Pixel coordinate grounding data
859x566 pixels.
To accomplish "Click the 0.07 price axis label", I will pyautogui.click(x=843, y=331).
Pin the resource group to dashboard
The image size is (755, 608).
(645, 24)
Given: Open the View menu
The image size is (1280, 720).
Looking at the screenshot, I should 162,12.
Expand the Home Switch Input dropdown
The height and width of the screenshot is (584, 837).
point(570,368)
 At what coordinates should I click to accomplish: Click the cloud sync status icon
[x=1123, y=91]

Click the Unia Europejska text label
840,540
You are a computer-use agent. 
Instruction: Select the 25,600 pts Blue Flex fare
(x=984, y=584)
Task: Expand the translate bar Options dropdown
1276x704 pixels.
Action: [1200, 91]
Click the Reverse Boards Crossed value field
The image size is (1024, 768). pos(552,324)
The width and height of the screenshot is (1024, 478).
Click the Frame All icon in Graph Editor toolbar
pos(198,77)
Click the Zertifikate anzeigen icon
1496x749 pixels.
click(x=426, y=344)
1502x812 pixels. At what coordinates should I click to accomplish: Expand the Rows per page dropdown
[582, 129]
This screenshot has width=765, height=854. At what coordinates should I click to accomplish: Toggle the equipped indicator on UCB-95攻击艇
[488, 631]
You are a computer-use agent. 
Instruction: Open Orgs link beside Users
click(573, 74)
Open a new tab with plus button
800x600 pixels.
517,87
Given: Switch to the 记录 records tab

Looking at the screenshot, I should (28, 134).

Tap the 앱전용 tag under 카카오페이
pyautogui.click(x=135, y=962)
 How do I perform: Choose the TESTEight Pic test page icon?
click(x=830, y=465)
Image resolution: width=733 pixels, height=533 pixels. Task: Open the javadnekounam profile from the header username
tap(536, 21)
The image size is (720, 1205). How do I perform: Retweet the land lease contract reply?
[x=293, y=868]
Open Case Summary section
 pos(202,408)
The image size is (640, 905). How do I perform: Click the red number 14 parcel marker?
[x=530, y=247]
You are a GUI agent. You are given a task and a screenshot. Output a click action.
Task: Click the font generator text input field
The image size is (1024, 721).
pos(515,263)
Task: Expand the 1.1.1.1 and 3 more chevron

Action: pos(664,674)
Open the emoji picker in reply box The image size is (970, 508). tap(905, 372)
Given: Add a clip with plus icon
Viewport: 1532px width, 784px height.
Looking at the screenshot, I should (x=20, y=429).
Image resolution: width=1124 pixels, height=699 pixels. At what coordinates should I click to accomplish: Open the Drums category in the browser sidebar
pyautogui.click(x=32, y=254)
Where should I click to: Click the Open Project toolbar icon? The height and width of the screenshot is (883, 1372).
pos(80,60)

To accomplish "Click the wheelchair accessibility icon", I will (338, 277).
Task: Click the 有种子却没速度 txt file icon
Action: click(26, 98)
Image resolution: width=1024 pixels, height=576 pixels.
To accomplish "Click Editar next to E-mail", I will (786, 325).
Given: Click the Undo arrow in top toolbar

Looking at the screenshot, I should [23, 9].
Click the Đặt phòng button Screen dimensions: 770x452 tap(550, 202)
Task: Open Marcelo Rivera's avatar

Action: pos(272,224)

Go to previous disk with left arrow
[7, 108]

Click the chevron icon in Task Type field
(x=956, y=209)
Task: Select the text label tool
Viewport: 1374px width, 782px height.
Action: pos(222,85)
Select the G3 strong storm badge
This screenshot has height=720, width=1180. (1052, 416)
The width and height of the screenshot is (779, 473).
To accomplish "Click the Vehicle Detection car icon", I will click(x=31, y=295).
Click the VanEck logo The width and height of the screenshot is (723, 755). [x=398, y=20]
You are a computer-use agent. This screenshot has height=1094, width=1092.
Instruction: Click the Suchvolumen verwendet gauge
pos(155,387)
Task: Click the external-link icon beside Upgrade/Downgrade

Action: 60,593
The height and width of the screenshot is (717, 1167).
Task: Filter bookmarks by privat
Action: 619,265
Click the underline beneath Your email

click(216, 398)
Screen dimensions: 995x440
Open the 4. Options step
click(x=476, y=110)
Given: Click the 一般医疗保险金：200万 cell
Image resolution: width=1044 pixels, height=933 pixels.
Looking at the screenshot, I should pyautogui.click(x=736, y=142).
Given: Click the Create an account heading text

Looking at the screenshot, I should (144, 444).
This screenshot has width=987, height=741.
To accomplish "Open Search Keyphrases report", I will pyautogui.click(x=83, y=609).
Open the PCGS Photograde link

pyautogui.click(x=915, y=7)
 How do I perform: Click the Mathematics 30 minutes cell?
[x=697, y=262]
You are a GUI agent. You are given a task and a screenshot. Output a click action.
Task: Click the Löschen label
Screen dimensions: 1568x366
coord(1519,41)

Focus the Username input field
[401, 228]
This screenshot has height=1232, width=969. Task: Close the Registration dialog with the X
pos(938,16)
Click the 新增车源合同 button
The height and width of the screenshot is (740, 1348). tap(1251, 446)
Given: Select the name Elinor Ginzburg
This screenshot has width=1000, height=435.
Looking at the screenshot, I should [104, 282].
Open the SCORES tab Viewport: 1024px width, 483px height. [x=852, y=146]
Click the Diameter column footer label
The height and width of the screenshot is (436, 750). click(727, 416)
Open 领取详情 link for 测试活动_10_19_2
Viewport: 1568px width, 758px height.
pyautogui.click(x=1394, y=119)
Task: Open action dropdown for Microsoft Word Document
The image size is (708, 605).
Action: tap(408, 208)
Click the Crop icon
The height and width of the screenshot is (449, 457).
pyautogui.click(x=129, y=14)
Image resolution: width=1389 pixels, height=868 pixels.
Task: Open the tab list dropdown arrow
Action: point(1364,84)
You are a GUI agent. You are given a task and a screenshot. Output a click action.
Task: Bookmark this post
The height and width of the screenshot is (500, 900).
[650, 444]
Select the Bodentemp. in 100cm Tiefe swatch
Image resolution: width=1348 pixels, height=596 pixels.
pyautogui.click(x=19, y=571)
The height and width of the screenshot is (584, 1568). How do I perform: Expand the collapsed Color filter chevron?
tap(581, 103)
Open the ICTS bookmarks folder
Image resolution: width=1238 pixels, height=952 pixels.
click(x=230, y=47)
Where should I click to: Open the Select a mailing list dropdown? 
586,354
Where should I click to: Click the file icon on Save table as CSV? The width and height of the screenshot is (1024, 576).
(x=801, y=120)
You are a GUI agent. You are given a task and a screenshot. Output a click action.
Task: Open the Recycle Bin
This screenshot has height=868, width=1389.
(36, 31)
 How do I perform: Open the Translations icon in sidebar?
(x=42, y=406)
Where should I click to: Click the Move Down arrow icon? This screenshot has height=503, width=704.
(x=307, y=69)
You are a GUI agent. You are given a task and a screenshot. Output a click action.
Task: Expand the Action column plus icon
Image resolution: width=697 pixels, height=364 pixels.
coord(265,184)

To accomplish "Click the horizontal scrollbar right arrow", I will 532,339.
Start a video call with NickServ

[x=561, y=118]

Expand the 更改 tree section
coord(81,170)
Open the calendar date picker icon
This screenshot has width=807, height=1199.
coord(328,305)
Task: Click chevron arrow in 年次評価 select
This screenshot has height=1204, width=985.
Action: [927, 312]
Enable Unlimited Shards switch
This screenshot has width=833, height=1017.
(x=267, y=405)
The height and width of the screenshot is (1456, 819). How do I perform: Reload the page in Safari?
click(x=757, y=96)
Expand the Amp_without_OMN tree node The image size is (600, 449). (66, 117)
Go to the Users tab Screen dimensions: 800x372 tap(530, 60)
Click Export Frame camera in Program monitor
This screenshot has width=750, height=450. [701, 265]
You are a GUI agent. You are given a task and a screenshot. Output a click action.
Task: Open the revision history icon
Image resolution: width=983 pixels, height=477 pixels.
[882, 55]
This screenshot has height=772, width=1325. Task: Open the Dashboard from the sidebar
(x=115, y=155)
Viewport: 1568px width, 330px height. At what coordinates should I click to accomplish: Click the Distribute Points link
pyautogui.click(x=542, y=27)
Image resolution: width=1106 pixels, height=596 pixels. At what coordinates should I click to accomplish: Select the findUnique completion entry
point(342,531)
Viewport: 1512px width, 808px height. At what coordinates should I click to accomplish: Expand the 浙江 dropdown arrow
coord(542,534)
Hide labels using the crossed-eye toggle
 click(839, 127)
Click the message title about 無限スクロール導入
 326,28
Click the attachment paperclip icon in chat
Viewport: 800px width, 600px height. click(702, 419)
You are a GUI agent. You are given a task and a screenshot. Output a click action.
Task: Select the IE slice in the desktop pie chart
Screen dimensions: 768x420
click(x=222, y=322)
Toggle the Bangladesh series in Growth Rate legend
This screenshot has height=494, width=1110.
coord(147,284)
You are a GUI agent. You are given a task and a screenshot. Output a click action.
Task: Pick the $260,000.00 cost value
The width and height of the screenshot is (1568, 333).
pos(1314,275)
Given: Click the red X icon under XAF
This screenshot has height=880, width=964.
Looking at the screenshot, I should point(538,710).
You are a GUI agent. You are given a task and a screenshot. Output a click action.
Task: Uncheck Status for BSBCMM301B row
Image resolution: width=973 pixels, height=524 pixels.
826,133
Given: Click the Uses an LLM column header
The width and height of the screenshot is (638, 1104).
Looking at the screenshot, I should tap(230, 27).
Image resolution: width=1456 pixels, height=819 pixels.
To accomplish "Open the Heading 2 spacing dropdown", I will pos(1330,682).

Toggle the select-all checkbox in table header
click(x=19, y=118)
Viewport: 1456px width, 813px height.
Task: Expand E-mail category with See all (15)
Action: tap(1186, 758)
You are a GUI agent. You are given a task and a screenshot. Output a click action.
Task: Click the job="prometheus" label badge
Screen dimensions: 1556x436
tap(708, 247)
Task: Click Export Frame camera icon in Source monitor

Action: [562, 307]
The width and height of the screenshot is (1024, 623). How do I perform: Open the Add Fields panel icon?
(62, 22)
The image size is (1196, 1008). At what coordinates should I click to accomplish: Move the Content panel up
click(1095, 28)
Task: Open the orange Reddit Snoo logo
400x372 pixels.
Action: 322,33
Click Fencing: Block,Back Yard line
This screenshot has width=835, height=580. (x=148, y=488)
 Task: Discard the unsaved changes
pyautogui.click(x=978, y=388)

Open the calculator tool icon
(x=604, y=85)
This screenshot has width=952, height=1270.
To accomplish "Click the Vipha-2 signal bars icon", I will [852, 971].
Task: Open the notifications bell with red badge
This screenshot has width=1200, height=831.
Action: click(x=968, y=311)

Task to carry out: List all lines above in which the string "logo" appears.

Written solution:
Click the VanEck logo The width and height of the screenshot is (723, 755). [x=398, y=20]
Task: Open the orange Reddit Snoo logo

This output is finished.